Precision work was already called for in Lower Austria, but things got really tight in Graz. In addition to crossing a number of traffic islands, it was also necessary to temporarily disassemble traffic lights, street lighting masts, flagpoles, traffic signs and a ventilation shaft. Furthermore, a railway crossing was also provisionally adapted. The parking spaces on both sides of some road sections had to be cordoned off, to allow the transporter to pass through. The wings, tail, engines and other accessories had been delivered a few days beforehand.
Fuselage unloaded using a 200-tonne telescopic crane
The wingless fuselage was raised together with its frame (total weight of 54 tons) to a height of 10 metres and rotated through 90 degrees for intermediate placement on the sports field behind the hotel. During this manoeuvre, the aircraft only just passed by the façade of a neighbouring office building. And after rotation, the fuselage also jutted right across a heavily frequented main road. Safety was therefore of the highest priority in every regard. The fuselage was subsequently lifted onto the parking deck of the hotel by a 200 ton telescopic crane.

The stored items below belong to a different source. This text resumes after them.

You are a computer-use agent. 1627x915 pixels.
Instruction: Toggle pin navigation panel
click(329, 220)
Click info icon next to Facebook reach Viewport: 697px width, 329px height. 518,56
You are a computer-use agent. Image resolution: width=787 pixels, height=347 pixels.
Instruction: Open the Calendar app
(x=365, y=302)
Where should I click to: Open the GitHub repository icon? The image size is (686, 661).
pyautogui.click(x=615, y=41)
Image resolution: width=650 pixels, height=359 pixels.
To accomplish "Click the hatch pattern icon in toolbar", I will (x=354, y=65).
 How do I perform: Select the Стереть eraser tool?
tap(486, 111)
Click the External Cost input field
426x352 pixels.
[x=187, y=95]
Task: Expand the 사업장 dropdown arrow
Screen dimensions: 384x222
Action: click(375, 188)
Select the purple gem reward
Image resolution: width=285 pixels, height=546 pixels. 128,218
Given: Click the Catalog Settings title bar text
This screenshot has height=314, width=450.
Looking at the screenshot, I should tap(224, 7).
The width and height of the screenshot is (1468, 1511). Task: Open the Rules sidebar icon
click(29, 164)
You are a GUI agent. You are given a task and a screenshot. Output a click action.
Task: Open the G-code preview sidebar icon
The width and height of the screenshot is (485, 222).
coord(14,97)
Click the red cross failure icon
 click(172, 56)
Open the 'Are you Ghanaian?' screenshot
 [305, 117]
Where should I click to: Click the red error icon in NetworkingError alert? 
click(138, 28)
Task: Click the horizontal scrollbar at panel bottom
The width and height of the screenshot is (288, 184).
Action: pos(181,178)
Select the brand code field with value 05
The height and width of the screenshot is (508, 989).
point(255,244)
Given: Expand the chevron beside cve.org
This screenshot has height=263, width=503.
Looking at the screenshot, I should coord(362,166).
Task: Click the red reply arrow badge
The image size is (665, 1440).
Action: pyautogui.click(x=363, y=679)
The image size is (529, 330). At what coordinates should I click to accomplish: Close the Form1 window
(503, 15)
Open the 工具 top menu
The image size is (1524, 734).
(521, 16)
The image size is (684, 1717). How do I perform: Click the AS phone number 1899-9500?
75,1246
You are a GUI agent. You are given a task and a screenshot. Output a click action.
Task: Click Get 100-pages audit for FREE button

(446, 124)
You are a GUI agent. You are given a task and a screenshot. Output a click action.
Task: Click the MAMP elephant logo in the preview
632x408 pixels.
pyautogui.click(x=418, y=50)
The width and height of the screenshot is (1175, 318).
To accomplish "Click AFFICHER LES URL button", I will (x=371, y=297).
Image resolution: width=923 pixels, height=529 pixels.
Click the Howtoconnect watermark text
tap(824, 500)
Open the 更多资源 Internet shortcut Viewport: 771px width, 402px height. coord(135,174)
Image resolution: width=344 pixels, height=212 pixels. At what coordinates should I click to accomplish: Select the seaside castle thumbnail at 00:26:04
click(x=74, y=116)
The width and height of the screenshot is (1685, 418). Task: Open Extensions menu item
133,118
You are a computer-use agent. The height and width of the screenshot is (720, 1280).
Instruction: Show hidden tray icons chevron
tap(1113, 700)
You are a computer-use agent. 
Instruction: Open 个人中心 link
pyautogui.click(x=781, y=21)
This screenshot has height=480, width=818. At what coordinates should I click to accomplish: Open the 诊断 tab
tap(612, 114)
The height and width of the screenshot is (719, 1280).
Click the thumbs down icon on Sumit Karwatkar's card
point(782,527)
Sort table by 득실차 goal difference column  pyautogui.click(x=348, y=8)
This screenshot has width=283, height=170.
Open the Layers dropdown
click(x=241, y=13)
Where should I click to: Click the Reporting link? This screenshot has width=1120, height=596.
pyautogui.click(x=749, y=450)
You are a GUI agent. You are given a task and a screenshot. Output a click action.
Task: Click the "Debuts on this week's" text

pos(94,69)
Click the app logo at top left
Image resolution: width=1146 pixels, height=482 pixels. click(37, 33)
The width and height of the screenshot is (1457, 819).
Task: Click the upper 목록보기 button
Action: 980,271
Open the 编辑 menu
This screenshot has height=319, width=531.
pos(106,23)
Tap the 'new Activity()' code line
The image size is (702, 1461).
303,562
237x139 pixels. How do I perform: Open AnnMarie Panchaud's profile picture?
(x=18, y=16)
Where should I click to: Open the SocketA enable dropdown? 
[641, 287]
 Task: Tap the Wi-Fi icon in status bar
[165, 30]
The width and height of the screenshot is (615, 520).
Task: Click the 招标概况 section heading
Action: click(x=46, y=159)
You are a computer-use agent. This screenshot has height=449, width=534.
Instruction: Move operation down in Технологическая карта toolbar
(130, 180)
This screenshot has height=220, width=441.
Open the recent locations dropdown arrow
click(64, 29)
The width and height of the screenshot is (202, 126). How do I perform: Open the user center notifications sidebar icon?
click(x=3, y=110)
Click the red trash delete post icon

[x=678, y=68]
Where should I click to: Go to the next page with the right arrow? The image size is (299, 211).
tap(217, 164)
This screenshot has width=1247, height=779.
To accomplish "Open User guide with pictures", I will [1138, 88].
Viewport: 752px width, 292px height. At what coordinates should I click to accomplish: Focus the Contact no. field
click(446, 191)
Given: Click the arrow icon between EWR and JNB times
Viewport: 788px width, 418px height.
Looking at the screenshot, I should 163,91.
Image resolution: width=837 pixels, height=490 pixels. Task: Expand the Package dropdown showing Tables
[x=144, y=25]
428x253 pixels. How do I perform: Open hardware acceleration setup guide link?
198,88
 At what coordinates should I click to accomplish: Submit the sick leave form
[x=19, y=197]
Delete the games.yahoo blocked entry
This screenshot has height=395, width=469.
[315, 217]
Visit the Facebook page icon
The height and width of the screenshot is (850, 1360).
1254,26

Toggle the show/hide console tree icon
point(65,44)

Safe and sound “landing” on the roof thanks to tandem lifting
There was then a break of several weeks for Prangl while the aircraft was assembled. However, as soon as it was in its fully assembled state, a 500 ton and a 200 ton telescopic crane lifted the 62 ton heavy object with wings onto the hotel roof at a height of roughly 25 metres. Graz therefore has a new attraction: The aircraft “landed” on the hotel roof on time. The outstanding efforts of the entire Prangl team transformed this exceptional project into a complete success. Countless onlookers can personally attest to this.